ORDEN DE TRABAJO:
Conteste con datos del texto proporcionado:
1. ¿Cómo van vestidos los sicarios del prólogo de la temporada?
2. ¿Qué lleva puesto Helena la primera vez que huye del rancho?
3. ¿De qué es verdadero ideólogo el profesor Duncan?

Cuantas menos texturas, menos sorpresas –ha desaparecido el género policiaco, el asesino en serie o la ciencia-ficción cyberpunk–, así como demuestra el vibrante prólogo de la temporada: un inesperado brote de acción en noche cerrada, con unos sicarios vestidos de vaqueros y un restaurante heredero del relato de Hemingway. O el cara a cara espeluznante entre Sarah, atada y al borde de la muerte, con una ensangrentada Helena que representa su parte violenta y fuera de control. Pero también hemos visto, en contrapartida, escenas prometedoras que han sido seccionadas por una elipsis; por ejemplo, la primera vez que Helena huye del rancho vestida con un traje de novia, imagen muy poderosa pero solventada de manera decepcionante. Igual que el hallazgo del profesor Duncan, verdadero ideólogo de la clonación y del proyecto LEDA, cuyos secretos resultan, a la postre, mucho menos enigmáticos de lo que hubiéramos querido sospechar.

DATOS EXTRAÍDOS:
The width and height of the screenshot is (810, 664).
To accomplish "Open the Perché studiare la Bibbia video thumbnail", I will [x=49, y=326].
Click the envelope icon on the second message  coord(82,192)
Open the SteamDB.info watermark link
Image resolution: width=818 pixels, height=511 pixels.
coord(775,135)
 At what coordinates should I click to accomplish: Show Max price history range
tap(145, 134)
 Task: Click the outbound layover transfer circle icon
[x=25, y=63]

--

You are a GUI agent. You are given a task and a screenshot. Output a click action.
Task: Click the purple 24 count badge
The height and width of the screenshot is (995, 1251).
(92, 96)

RESULTADO DEL EJERCICIO:
1. De vaqueros.
2. Un traje de novia.
3. De la clonación y del proyecto LEDA.